▶ _Exercise 1_
In the expense excerpt, by what percentage did depreciation and amortization expense rise in the third quarter of 1997 compared with the third quarter of 1996?
▶ _Exercise 2_
Transcribe the expense excerpt word for word, everything from "Interest expense for" down to "the first three quarters of 1997.".

▶ _Source extract_
— Start —
General and administrative expense for the third quarter of 1997
increased by 5.9% to $521,000 from $492,000 in the third quarter of 1996.
General and administrative expense for the first three quarters of 1997
decreased 19.9% to $1.6 million from $2.0 million in the same period of 1996.
These decreases were due primarily to reduced professional fees and increased
capitalization of general and administrative expenses.
Depreciation and amortization expense in the third quarter of 1997
increased by 20.3% to $2.5 million from $2.1 million in the third quarter of
1996. For the first three quarters of 1997, depreciation and amortization
expense increased 42.5% to $8.4 million from $5.9 million for the same period
last year. These increases were due primarily to the 15 hotels opened during
fiscal 1996 and first three quarters of 1997.
Interest expense for the third quarter of 1997 increased $1.1 million
and interest income decreased $96,000, as compared with the third quarter of
1996, resulting in an increase in net interest expense of $1.2 million. For the
first three quarters of 1997, interest expense increased $5.4 million and
interest income decreased $274,000, resulting in an increase in net interest
expense of $5.6 million. The increase in interest expense resulted primarily
from the additional borrowings incurred for the 12 hotels opened in 1996 and the
three hotels opened in the first three quarters of 1997.
— End —
▶ _Records supplied_
— Start —
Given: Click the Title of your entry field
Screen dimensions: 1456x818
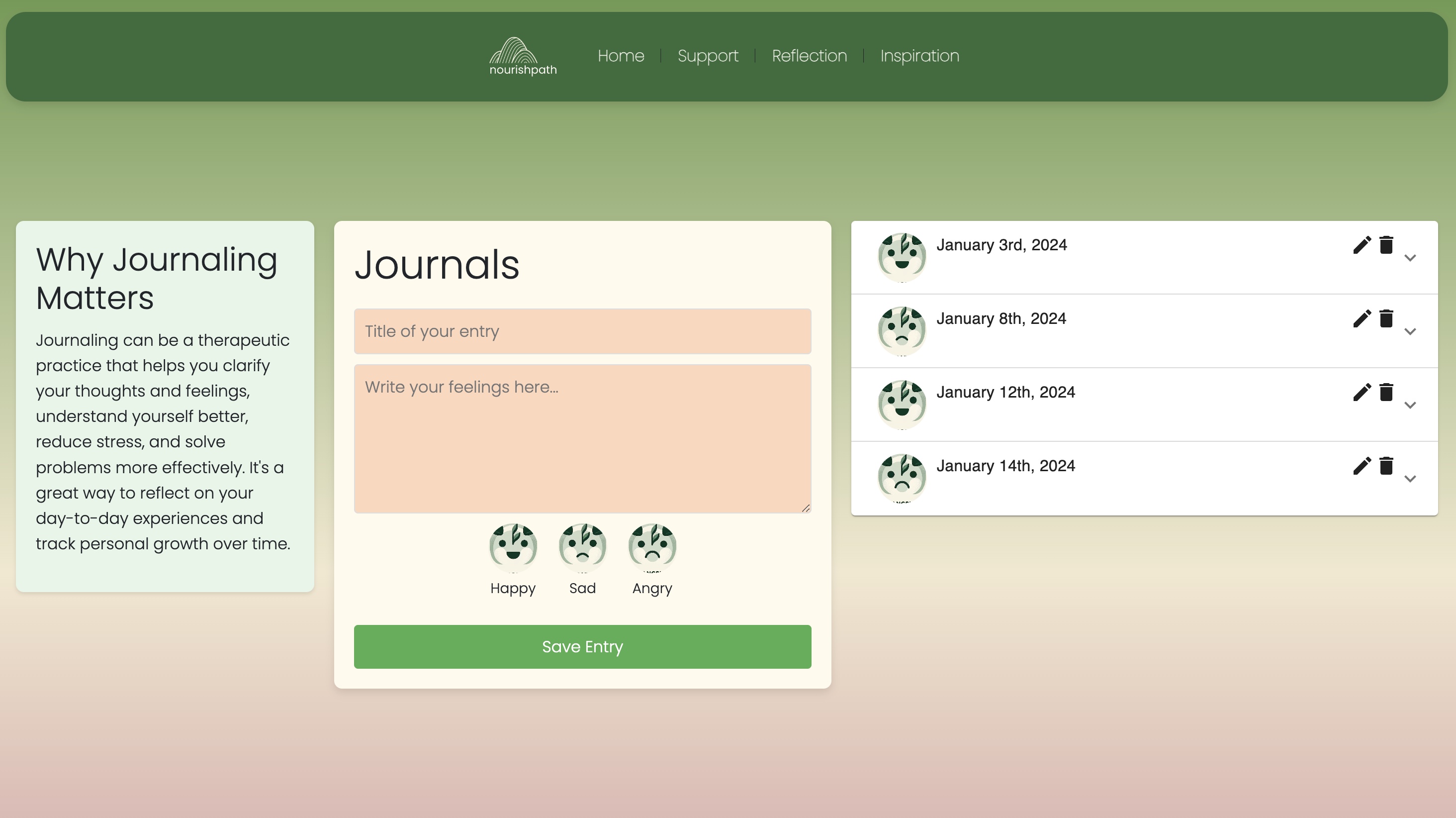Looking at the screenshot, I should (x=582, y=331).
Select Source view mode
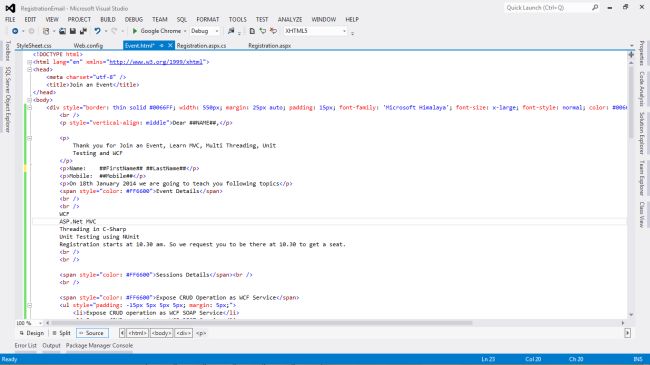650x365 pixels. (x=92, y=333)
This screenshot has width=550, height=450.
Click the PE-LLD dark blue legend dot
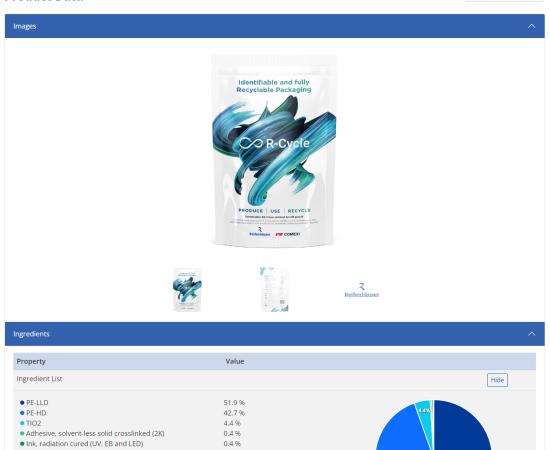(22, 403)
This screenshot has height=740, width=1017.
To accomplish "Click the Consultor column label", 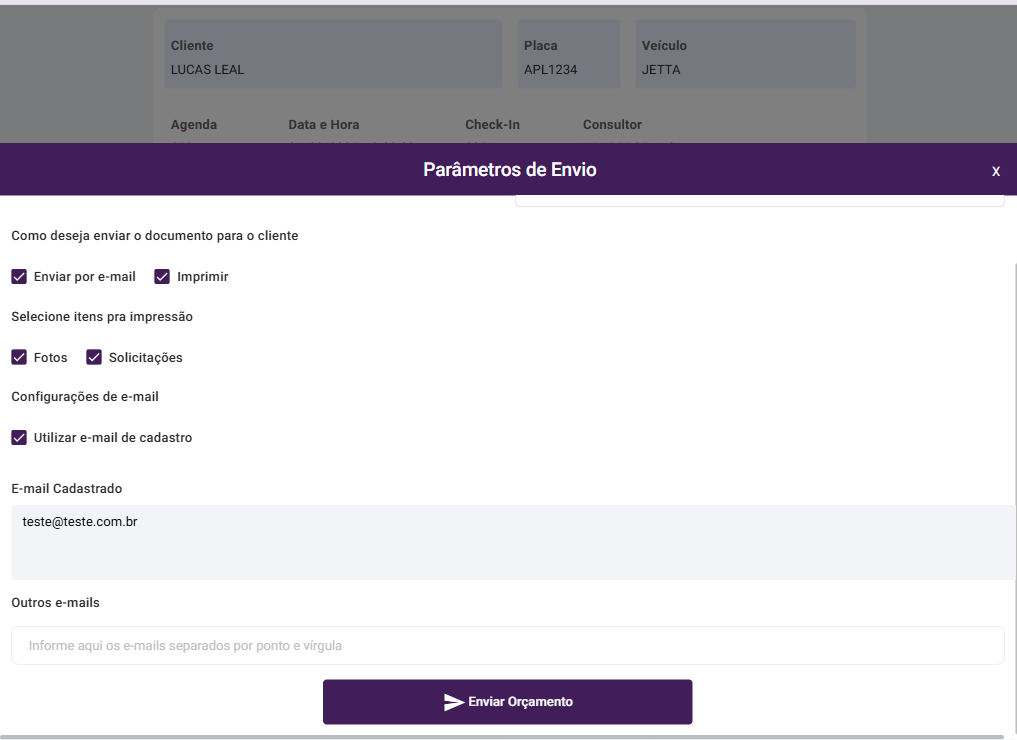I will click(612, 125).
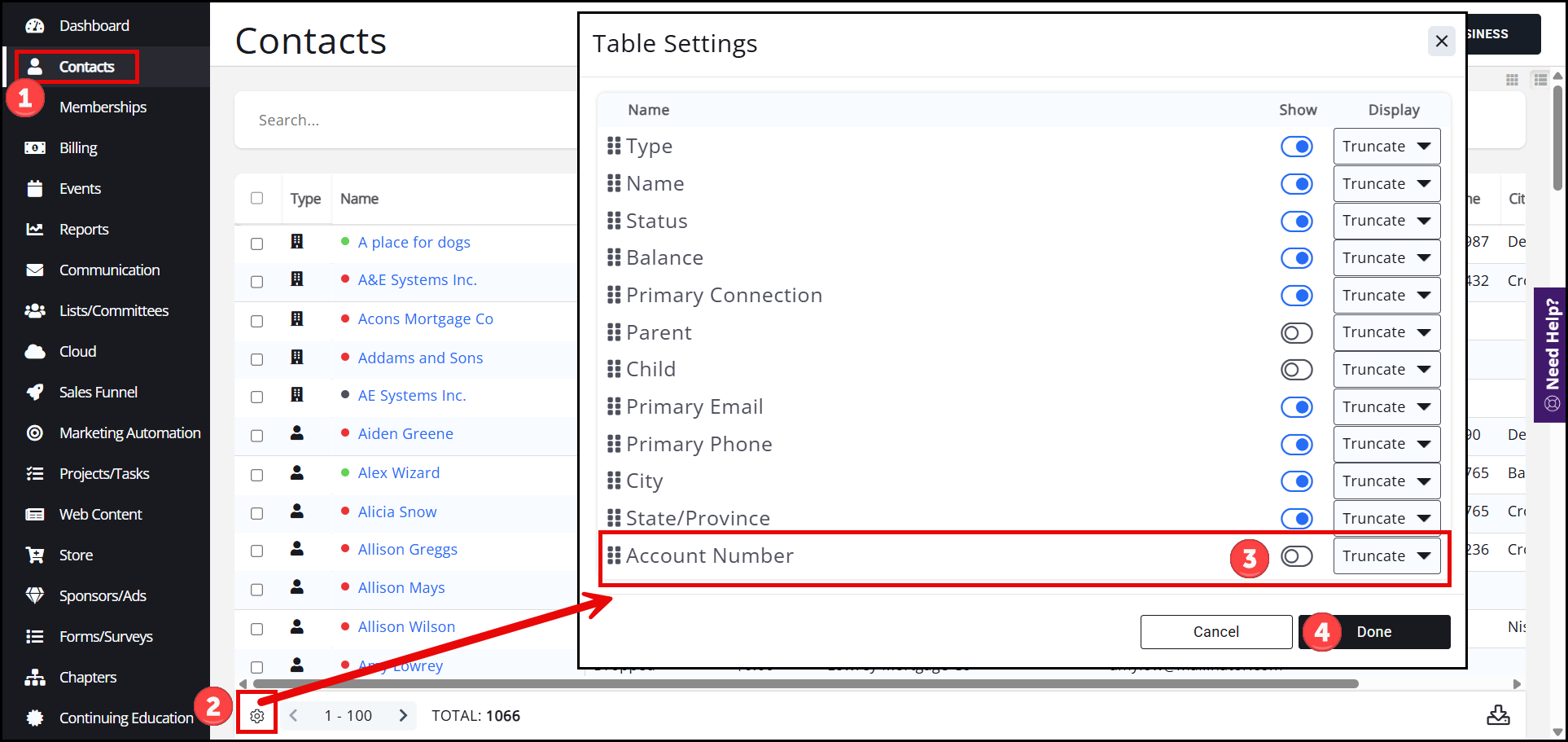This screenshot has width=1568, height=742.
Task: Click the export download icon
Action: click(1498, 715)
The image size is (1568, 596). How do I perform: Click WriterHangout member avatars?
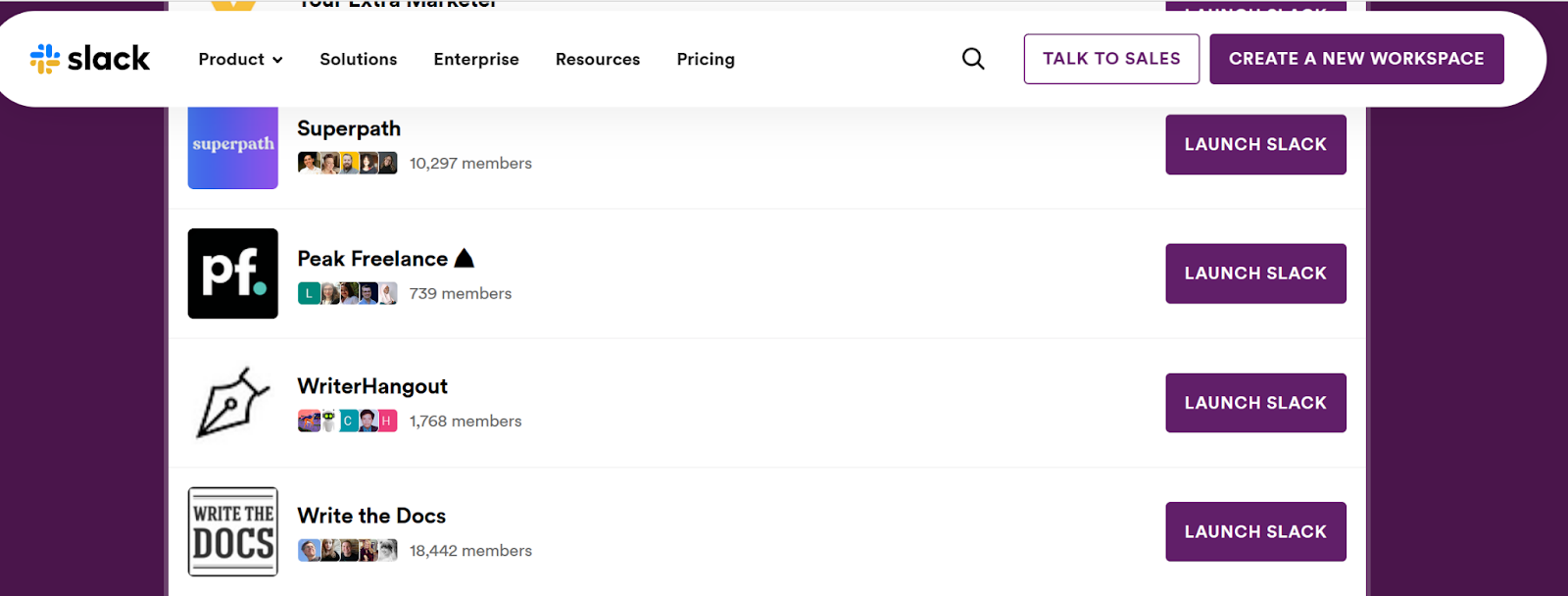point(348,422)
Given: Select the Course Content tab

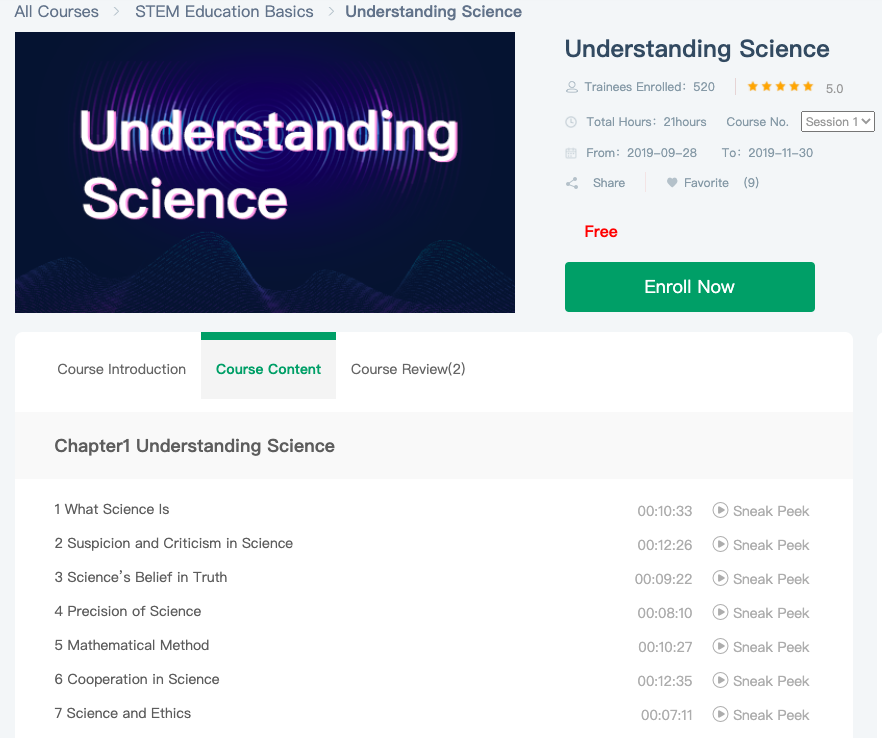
— End —
▶ _Correct output 1_
It rose by 20.3%.

▶ _Correct output 2_
Interest expense for the third quarter of 1997 increased $1.1 million
and interest income decreased $96,000, as compared with the third quarter of
1996, resulting in an increase in net interest expense of $1.2 million. For the
first three quarters of 1997, interest expense increased $5.4 million and
interest income decreased $274,000, resulting in an increase in net interest
expense of $5.6 million. The increase in interest expense resulted primarily
from the additional borrowings incurred for the 12 hotels opened in 1996 and the
three hotels opened in the first three quarters of 1997.